SET PROBLEM – Please report how many lines in the listing below contain the string "Expand", matching case exactly, and give only the number.

— START OF LISTED ENTRIES —

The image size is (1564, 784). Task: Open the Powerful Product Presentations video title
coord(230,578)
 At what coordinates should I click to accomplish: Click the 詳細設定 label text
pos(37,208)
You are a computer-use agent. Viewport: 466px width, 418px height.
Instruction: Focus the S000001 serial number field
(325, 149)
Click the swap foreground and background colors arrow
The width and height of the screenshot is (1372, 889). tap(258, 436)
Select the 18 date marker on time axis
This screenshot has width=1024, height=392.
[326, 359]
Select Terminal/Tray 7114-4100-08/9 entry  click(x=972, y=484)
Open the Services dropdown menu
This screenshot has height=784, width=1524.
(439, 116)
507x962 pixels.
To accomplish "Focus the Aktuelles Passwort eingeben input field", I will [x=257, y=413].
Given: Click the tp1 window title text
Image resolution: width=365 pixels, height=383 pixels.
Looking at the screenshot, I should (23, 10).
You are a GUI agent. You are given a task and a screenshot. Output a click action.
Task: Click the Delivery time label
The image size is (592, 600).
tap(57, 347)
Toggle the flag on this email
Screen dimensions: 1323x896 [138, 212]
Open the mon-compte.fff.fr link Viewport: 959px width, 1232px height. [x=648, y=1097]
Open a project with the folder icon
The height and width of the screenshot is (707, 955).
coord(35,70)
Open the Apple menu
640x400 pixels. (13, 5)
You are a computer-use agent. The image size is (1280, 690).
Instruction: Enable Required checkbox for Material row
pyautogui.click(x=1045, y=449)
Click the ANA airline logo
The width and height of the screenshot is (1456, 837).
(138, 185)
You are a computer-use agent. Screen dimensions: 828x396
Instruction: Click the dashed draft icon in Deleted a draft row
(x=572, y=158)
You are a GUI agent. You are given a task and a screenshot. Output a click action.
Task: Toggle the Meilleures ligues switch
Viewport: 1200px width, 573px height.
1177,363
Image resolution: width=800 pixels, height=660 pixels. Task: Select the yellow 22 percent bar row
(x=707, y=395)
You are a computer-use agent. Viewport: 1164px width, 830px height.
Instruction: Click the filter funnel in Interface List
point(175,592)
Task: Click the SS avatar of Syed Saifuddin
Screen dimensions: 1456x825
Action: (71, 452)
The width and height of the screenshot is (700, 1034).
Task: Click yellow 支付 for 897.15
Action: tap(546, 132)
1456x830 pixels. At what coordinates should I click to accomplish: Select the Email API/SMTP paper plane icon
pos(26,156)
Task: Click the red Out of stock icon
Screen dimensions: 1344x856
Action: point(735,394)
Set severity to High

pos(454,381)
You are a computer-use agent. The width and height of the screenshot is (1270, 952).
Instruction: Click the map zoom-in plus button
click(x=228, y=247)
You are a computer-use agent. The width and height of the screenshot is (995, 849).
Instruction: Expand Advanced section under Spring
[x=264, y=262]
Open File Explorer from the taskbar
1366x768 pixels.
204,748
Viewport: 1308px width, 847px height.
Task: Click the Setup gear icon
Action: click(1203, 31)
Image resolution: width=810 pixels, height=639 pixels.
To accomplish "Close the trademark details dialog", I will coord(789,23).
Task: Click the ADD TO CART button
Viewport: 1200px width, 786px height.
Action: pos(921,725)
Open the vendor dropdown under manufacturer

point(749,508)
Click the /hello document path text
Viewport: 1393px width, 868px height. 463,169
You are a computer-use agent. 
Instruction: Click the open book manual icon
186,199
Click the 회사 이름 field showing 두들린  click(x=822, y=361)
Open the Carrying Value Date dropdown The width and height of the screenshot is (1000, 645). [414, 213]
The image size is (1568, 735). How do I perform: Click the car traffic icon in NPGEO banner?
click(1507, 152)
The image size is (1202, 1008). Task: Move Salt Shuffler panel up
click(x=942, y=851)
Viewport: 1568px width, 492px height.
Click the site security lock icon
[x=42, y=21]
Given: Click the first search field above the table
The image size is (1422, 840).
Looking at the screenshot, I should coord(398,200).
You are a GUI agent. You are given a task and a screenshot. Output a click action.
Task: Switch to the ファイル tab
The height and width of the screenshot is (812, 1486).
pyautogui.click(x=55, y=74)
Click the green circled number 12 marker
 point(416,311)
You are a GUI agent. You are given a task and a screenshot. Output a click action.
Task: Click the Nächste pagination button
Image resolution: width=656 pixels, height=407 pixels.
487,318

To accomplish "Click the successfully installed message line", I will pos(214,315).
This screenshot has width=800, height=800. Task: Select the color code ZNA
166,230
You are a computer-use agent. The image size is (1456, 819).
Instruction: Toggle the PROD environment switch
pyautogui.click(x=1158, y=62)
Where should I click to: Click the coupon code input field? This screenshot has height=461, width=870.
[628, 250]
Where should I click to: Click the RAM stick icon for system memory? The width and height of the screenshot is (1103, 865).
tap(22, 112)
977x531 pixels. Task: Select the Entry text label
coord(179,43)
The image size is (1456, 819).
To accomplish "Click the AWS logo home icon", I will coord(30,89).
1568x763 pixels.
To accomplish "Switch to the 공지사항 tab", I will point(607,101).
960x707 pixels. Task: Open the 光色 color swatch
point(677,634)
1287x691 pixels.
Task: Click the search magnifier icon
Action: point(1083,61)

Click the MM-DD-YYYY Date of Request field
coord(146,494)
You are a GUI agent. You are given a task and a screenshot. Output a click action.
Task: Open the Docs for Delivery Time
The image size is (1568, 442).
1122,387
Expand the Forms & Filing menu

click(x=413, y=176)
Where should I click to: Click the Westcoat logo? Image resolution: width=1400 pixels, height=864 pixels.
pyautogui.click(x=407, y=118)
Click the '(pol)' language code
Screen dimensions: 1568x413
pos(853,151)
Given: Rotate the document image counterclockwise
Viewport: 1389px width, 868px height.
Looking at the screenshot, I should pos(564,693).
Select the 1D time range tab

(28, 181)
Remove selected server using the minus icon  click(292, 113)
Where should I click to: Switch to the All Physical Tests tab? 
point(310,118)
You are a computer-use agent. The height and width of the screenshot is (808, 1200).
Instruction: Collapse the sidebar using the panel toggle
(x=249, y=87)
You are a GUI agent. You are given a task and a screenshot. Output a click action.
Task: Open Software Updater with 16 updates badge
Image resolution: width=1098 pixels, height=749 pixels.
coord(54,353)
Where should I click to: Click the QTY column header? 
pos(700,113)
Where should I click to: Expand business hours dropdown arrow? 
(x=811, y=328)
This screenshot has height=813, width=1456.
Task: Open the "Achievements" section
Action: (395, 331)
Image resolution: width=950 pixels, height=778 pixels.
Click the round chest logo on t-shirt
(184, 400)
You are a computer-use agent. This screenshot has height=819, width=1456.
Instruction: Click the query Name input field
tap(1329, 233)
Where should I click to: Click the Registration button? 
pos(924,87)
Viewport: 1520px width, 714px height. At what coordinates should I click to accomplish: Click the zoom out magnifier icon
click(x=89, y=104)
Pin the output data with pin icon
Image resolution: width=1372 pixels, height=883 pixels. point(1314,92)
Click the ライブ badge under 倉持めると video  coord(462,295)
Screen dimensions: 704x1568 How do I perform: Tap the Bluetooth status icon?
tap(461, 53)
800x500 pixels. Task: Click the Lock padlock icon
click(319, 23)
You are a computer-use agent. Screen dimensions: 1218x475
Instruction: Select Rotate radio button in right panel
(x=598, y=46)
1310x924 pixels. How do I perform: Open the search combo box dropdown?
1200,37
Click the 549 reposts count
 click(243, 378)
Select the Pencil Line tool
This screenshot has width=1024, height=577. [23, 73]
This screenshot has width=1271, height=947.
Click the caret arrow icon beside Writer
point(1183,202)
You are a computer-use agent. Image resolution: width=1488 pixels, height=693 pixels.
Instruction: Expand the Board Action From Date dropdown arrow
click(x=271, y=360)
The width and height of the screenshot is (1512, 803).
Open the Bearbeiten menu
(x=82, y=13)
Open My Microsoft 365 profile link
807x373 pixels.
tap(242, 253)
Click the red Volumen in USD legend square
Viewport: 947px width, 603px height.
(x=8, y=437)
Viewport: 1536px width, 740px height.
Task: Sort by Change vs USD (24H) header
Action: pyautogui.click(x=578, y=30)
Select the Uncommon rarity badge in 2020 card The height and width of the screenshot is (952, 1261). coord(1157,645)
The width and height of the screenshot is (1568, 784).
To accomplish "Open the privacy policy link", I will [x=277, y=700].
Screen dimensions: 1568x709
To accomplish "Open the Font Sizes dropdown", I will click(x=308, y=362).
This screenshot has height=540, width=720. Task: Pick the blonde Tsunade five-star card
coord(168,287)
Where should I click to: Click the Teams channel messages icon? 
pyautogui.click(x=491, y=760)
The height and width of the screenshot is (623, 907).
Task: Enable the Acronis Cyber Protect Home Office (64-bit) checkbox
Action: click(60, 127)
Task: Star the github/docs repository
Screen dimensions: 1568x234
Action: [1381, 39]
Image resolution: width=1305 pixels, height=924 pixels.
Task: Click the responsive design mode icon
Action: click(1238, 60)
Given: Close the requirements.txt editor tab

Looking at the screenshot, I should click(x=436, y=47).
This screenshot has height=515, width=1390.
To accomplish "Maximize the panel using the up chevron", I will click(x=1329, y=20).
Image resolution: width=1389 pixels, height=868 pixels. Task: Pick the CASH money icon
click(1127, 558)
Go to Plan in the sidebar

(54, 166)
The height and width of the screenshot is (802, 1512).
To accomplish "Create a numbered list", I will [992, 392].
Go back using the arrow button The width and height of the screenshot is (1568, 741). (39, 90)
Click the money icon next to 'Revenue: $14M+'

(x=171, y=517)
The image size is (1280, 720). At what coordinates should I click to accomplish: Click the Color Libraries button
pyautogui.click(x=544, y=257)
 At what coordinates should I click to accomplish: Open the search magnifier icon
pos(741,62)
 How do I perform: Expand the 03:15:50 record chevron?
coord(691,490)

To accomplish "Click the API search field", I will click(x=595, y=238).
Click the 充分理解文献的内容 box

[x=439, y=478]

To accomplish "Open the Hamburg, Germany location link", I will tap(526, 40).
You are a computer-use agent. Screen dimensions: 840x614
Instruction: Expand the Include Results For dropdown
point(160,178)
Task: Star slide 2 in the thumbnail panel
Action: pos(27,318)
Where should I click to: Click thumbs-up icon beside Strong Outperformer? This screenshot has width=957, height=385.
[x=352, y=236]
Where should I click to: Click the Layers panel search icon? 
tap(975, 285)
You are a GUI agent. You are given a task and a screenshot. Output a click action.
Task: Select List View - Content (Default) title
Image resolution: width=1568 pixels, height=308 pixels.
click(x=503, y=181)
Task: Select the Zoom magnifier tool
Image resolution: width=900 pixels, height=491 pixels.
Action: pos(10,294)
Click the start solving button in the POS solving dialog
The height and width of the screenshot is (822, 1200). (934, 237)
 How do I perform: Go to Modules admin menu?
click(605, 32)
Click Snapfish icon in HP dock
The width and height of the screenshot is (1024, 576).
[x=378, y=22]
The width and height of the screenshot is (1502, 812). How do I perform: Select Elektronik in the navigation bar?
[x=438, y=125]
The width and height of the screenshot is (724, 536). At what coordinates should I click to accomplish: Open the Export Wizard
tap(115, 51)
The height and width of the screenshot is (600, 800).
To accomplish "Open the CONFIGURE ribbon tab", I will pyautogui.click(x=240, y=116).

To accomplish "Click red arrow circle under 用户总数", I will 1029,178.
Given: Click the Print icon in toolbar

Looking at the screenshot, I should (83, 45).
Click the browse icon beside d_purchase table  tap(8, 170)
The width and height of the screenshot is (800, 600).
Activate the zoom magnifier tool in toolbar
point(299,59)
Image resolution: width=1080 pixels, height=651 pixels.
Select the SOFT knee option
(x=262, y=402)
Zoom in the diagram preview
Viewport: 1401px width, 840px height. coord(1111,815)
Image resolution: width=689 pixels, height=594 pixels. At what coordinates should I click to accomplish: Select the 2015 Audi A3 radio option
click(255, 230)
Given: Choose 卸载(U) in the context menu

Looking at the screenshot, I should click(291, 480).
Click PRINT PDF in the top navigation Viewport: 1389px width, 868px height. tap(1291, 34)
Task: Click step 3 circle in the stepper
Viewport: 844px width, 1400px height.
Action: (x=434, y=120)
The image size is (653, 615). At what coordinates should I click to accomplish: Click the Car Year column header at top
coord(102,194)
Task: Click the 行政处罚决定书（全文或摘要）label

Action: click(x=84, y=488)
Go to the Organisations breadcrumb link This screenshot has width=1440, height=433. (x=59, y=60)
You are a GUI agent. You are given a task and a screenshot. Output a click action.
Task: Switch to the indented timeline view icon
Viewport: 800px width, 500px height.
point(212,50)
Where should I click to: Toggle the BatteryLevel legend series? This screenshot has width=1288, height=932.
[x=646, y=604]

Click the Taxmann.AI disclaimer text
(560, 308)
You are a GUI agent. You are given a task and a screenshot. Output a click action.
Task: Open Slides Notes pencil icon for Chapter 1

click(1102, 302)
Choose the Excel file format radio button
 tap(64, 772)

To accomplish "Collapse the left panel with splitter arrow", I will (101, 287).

— END OF LISTED ENTRIES —

REPLY – 6